• [Given task]
Return each line of the data below that contains the word "what".

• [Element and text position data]

────────────────

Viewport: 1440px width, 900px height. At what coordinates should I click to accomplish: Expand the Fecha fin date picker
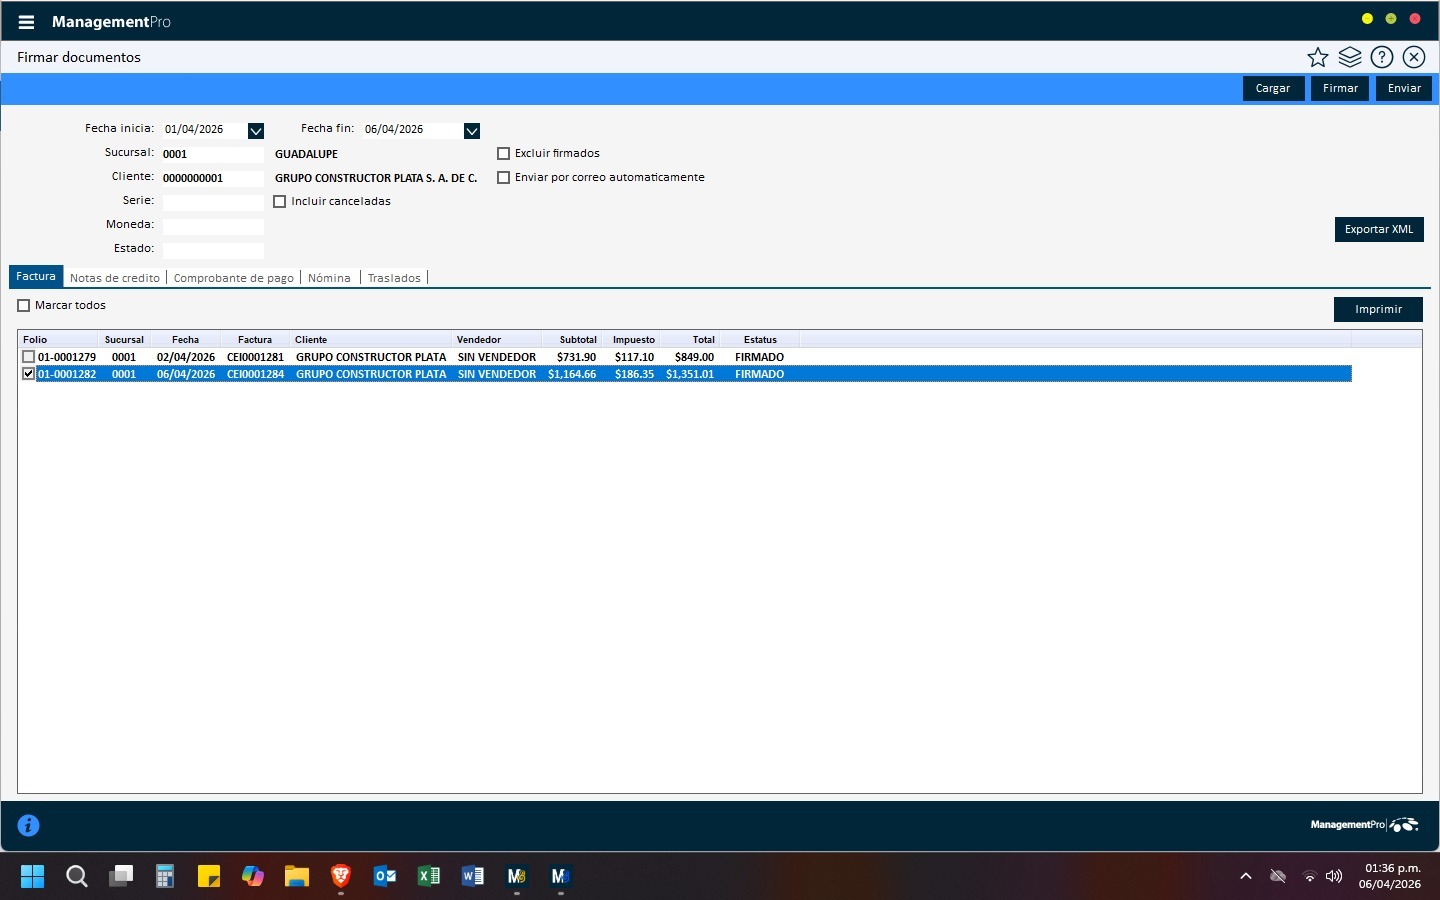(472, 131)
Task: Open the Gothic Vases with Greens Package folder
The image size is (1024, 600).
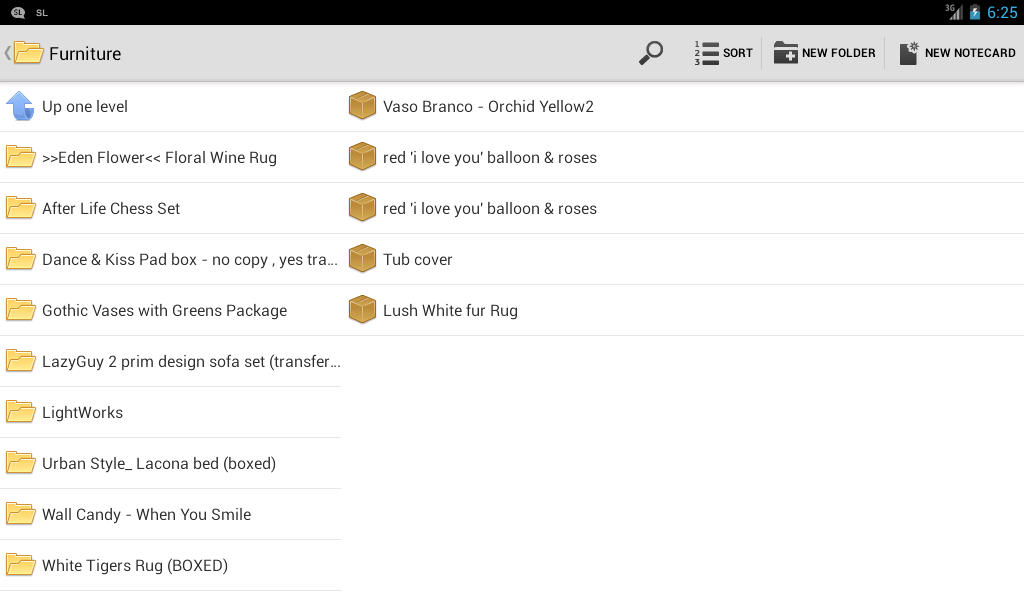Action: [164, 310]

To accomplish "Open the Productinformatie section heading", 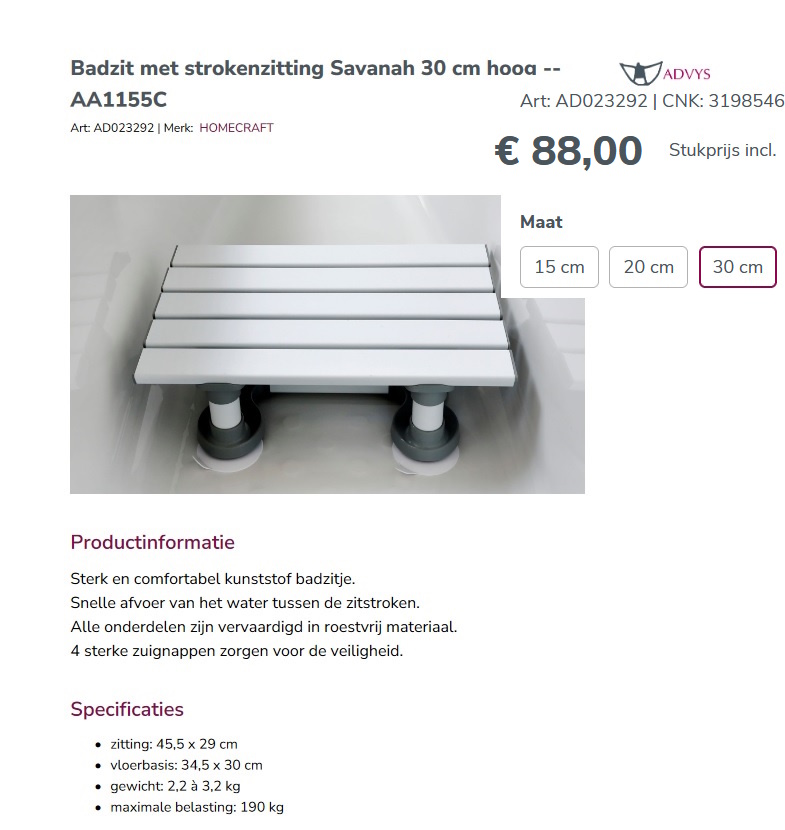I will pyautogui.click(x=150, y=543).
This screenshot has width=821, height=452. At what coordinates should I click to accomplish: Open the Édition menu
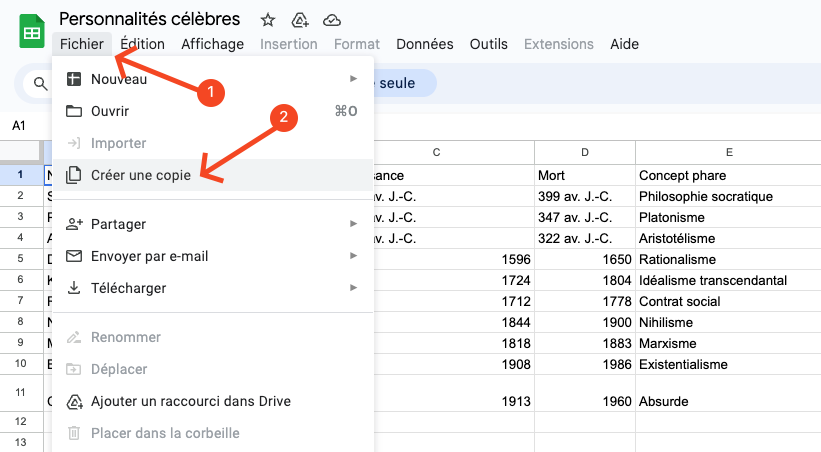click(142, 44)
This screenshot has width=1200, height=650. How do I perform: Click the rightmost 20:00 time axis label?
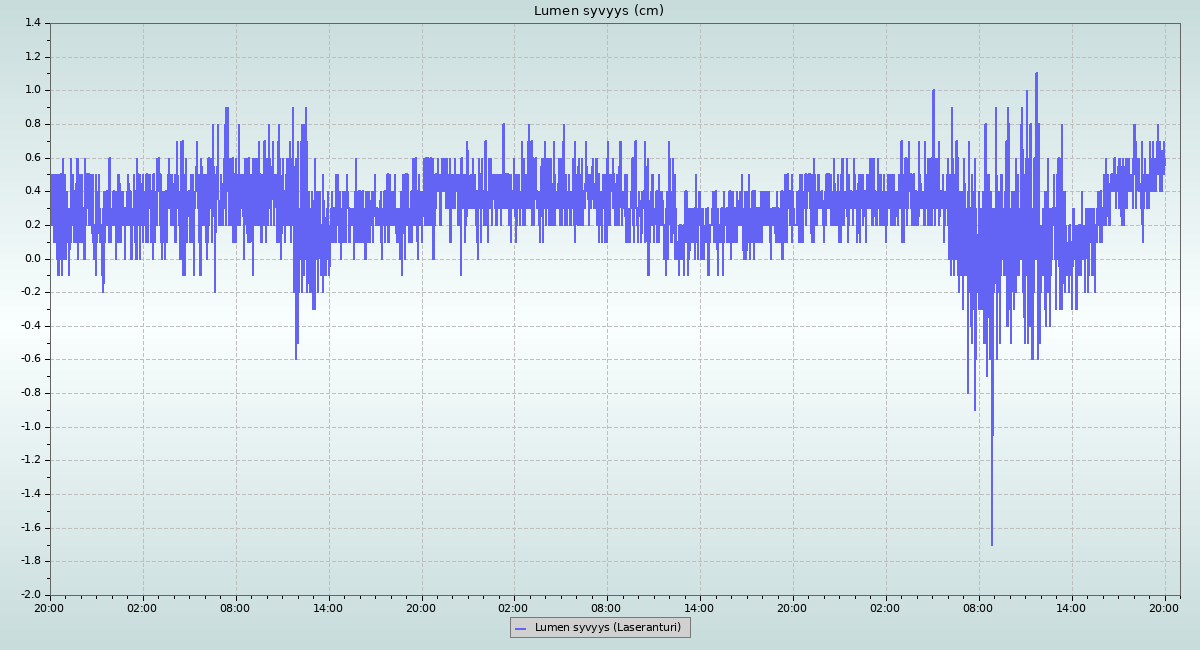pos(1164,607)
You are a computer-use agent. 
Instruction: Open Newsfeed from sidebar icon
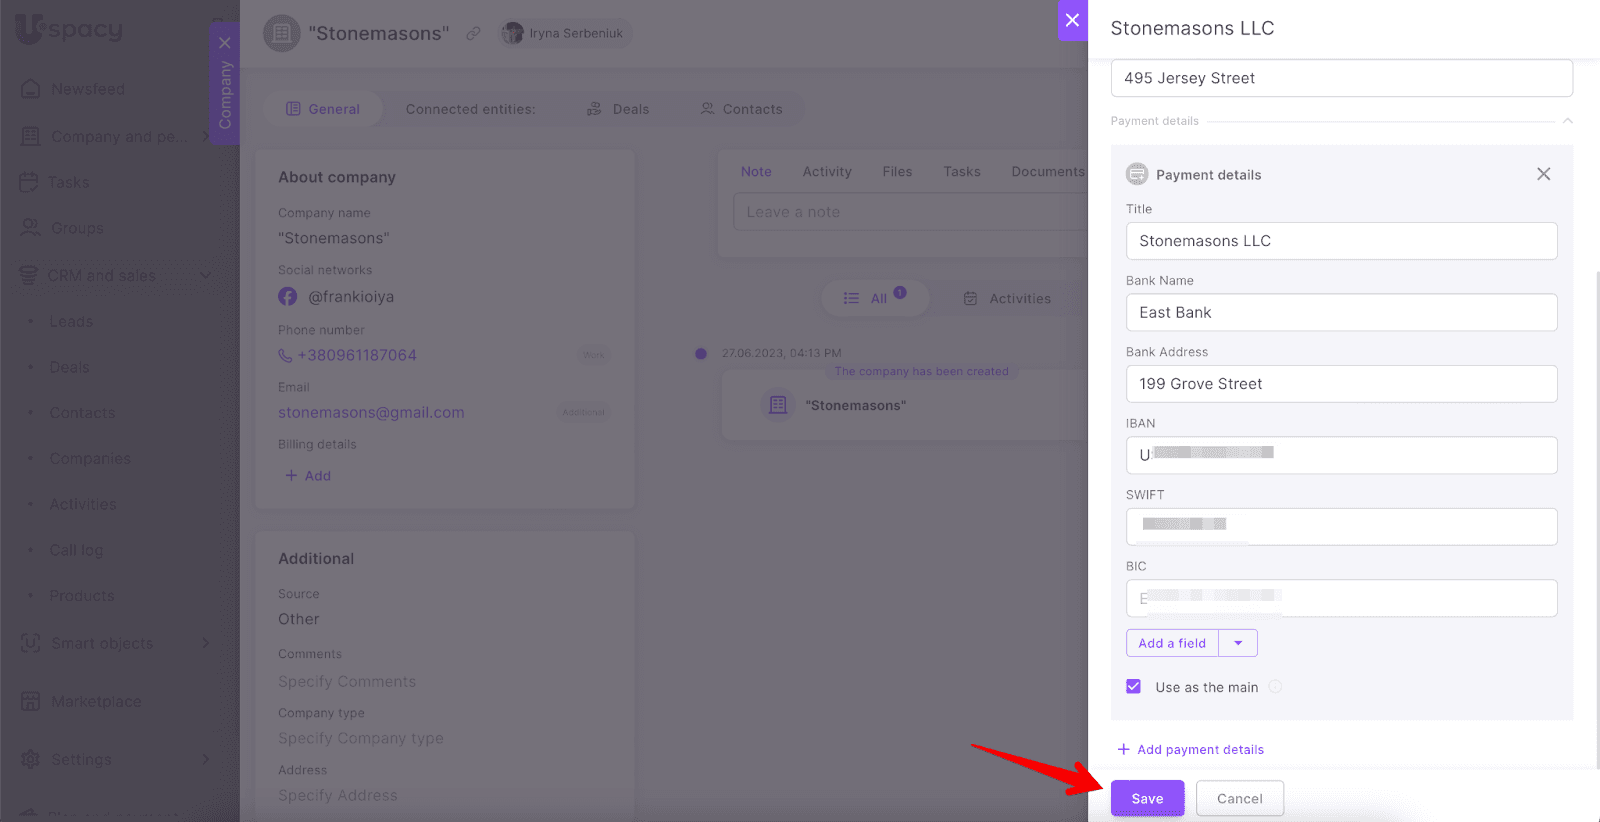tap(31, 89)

────────────────

• [Output of the task]
Viewport: 1440px width, 900px height. At what coordinates should I click to accomplish: Expand the Fecha fin date picker
This screenshot has width=821, height=452. At what coordinates should I click to accomplish: Open the Édition menu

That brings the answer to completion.